Luke leaned close to Chris, his voice low.

“I don’t know what else we can do for her. We could risk moving her, or we could try to go for help, but…”

It was true, Luke couldn’t tell the difference between a kidney and a spleen, but he had ministered to the dying. And some of them had looked in better shape than Lien.

“Or we could find the Tree of Life,” said Chris.

And nobody dies.

Chris reached into her pack and pulled out several bunches of blue-grey sprigs with scalloped leaves. Luke wrinkled his nose at the pungent odour, watching as Chris covered Lien with the silvery leaves.

“Cats don’t like rue,” said Chris.

Luke bit his lip. He felt that now was not the time to mention they were dealing with a
Verhkoyanskiy
tiger, not Hello Kitty. Chris straightened up, hefting her pack onto her shoulders.

“We’re coming back for you,” said Chris.

“Spare me,” said Lien weakly, her eyes closed.
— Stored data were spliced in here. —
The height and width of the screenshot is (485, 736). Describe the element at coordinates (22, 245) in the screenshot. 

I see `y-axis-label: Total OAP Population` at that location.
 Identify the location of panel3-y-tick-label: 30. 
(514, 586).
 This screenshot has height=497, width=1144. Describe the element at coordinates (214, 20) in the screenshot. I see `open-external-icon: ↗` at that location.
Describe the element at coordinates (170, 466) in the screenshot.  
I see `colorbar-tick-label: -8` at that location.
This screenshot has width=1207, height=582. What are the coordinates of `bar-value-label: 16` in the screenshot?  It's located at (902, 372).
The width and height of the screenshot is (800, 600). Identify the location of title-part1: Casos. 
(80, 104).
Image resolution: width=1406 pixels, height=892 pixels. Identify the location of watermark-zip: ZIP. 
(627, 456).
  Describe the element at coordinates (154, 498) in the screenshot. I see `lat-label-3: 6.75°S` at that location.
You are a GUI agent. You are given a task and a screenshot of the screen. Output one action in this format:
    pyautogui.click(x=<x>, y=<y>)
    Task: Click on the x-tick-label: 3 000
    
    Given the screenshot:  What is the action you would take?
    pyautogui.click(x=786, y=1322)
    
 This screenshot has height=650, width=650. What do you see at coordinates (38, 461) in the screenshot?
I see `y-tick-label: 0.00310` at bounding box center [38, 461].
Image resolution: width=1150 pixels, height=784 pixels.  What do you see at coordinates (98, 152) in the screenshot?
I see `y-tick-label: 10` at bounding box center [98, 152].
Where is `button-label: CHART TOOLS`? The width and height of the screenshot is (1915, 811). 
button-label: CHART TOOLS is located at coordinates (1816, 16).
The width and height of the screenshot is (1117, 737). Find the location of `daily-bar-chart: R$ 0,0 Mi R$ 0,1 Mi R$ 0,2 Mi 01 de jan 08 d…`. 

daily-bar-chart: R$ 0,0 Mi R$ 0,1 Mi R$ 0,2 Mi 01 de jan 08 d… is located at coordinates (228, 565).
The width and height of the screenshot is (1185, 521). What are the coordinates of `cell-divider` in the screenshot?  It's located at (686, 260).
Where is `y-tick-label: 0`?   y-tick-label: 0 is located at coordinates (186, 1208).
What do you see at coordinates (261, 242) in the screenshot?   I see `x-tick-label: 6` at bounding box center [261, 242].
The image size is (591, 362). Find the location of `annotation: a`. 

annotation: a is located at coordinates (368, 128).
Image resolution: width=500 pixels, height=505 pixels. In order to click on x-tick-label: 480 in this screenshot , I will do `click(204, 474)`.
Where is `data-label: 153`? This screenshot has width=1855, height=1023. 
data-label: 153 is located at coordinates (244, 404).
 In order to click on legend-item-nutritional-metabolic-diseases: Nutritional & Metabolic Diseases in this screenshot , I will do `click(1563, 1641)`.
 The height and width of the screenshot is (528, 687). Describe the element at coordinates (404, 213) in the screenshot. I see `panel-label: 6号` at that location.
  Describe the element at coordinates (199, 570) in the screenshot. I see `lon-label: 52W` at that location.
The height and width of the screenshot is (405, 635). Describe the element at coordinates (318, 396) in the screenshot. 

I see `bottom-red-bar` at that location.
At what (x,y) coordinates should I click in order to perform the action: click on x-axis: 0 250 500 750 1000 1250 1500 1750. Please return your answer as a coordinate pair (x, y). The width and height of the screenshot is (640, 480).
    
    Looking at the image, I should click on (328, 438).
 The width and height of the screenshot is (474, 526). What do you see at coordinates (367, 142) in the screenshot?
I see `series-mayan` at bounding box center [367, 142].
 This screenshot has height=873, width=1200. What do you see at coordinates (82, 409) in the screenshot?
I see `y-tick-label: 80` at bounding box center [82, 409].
Chris took one last look at Lien’s limp figure, lying under the blanket, covered in shimmering sprigs. She looked at the map in her hands, orienting it north.

The truth lay within reach, but Luke had never felt so far from Paradise.

* * *

The head and the heart had been easy to identify, although there had been a brief debate over whether it was actually a heart or a badly etched lung. The spirit, however, had been more of a challenge. Luke was convinced it was the pictogram shaped like a bird, whereas Chris believed the “bird” was in fact a uterus.

“I studied biology at uni,” said Chris.

“And I studied pagan divination of entrails and animal sacrifice at the seminary,” said Luke.

“But you didn’t actually do any animal sacrifice.”

“And how many large mammals have you dissected?”

“The organs of large mammals are surprisingly similar to the organs of small amphibians and some crustaceans.”